#### [Source text]
Both expansions run in parallel. Their outputs are merged into a single candidate pool.

Stage 3: Context Assembly

The merged pool is deduplicated by segment ID and sorted in ascending order of creation timestamp. The resulting context block reads as a chronological timeline of relevant history, regardless of the order in which segments were discovered during retrieval.

Each segment in the block is labeled with its timestamp, source session, and retrieval role (entry or expanded neighbor). This metadata allows the model to reason about the recency and provenance of each memory, rather than treating all retrieved context as equally current.

Discussion

A simpler design would use pure vector search: embed the query, retrieve top-k segments, inject them directly. PMG adds a graph layer for four reasons.

Contextual completeness. Vector search retrieves the most similar segments, not necessarily the most complete ones. A segment retrieved in isolation may be unintelligible without its conversational neighbors. Session chain expansion ensures that every retrieved memory arrives with enough surrounding context to be useful.

Associative breadth. Semantic edges allow retrieval to discover segments that are related to the query indirectly — through their connection to an entry segment. This single hop of graph traversal substantially broadens retrieved context without requiring a larger initial vector search, and without the precision cost of lowering the similarity threshold.

Transparency and auditability. Because every node in the graph stores raw conversation text, the memory store is fully inspectable. There are no opaque summaries, no lossy compressions, no representations that cannot be traced back to a specific conversation turn. This makes the system debuggable and, more importantly, trustworthy: users can know exactly what the assistant remembers and why.

#### [What you need to do]
From the passage on memory graph retrieval, write out the stretch from "The merged pool" through "for four reasons." word for word. The material that comes next is drawn from a different source than the text.

(Source records)
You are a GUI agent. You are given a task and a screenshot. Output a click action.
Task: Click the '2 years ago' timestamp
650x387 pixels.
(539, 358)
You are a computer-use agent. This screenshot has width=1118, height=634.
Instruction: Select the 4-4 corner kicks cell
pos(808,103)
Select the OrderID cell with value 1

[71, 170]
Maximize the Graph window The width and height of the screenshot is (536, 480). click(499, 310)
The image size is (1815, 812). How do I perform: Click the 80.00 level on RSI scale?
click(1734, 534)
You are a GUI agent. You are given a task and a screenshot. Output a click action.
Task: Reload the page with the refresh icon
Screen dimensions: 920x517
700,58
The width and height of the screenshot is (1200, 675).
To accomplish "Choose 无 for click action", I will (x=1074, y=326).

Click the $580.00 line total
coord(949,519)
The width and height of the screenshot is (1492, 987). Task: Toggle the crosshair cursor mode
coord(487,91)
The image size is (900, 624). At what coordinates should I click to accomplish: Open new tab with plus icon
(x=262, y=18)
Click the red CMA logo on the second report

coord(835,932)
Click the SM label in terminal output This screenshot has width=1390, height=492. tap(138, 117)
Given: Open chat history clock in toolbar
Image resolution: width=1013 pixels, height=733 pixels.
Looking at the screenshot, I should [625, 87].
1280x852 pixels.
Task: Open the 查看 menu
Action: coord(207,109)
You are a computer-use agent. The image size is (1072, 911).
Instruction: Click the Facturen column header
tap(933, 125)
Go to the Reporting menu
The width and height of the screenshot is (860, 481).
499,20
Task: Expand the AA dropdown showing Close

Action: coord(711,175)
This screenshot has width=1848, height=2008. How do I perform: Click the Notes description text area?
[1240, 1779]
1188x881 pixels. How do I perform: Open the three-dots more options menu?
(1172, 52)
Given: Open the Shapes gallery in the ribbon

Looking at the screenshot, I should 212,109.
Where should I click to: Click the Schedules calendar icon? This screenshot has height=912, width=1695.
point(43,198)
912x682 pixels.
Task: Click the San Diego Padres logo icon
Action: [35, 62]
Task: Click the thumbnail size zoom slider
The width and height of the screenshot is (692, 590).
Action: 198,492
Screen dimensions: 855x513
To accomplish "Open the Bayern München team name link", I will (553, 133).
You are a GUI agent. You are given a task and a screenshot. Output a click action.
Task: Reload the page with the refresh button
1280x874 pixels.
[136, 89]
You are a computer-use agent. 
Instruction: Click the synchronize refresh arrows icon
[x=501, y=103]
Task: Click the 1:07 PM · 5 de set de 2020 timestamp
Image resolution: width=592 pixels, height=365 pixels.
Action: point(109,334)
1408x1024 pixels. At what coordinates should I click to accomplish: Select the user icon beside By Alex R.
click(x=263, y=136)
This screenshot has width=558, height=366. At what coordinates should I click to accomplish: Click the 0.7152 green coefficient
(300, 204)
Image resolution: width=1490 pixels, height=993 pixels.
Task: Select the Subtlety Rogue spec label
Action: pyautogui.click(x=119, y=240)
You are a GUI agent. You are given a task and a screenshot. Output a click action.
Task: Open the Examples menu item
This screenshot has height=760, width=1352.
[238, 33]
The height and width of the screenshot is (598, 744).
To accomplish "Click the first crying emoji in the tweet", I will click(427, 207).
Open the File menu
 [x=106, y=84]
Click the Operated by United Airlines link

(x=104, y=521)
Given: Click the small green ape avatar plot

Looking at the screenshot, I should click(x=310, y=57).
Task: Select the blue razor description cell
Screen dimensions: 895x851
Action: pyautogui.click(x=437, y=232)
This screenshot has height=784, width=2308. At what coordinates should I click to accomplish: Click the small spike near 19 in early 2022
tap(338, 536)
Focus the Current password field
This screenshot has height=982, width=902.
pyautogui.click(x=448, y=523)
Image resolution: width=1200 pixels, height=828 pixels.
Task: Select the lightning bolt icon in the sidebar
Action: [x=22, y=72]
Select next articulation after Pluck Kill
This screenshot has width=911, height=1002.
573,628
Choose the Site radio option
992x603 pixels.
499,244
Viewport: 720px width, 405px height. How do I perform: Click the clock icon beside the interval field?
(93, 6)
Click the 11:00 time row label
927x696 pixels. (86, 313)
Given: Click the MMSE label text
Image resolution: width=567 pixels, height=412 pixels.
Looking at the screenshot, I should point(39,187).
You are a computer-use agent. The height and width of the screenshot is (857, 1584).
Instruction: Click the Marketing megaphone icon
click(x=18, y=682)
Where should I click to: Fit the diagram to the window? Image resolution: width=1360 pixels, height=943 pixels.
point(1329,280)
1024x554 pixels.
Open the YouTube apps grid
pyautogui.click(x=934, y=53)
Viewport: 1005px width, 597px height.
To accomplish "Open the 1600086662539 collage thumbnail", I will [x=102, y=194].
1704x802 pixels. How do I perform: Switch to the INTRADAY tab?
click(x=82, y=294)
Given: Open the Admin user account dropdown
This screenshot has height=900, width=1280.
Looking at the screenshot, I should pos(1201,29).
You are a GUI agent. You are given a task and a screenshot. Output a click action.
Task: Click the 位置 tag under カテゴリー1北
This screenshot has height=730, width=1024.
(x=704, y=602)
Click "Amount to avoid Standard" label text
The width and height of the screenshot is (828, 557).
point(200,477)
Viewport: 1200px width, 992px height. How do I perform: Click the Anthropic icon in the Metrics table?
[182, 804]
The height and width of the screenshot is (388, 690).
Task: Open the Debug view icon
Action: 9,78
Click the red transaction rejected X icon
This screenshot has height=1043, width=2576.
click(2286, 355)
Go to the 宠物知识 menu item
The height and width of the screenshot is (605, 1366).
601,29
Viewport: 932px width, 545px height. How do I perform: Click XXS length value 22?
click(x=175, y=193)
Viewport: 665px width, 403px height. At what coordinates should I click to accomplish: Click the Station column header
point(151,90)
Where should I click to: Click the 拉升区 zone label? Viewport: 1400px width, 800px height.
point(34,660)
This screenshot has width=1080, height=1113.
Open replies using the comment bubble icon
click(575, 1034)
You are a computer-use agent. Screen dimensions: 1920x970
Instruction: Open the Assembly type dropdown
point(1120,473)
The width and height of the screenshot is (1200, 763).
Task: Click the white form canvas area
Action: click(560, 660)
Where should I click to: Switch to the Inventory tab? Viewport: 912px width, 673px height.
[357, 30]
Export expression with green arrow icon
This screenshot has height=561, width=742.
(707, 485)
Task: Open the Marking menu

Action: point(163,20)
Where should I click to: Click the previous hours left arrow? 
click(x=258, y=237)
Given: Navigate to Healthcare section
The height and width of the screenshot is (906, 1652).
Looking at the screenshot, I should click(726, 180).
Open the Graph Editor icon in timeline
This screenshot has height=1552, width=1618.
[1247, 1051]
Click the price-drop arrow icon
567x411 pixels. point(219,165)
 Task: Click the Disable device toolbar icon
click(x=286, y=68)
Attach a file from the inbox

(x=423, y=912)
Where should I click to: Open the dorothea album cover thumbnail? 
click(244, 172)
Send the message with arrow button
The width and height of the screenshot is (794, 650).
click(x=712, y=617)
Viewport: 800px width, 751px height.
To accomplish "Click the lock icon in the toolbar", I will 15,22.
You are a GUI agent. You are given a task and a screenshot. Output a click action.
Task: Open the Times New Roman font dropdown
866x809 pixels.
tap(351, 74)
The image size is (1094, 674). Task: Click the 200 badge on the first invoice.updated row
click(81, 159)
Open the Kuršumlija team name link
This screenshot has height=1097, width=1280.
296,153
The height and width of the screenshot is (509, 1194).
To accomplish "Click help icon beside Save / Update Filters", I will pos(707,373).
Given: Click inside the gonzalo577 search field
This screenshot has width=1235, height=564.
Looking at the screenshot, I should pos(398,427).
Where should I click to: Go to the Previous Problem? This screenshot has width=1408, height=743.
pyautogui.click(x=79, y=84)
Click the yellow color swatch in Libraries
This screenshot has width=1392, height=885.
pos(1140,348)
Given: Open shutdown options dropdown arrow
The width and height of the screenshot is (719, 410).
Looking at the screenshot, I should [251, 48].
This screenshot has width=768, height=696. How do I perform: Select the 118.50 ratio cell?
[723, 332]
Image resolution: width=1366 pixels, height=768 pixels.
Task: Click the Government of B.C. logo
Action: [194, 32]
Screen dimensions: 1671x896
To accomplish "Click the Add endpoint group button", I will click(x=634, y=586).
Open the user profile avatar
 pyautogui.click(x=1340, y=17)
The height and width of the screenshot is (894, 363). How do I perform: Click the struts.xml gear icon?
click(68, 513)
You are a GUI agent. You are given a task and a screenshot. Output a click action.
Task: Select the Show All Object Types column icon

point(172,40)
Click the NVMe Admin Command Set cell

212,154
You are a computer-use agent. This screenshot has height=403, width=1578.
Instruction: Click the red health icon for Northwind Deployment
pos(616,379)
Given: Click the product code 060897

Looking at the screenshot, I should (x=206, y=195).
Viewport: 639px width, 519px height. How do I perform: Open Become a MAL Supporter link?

#### [Task response]
The merged pool is deduplicated by segment ID and sorted in ascending order of creation timestamp. The resulting context block reads as a chronological timeline of relevant history, regardless of the order in which segments were discovered during retrieval.

Each segment in the block is labeled with its timestamp, source session, and retrieval role (entry or expanded neighbor). This metadata allows the model to reason about the recency and provenance of each memory, rather than treating all retrieved context as equally current.

Discussion

A simpler design would use pure vector search: embed the query, retrieve top-k segments, inject them directly. PMG adds a graph layer for four reasons.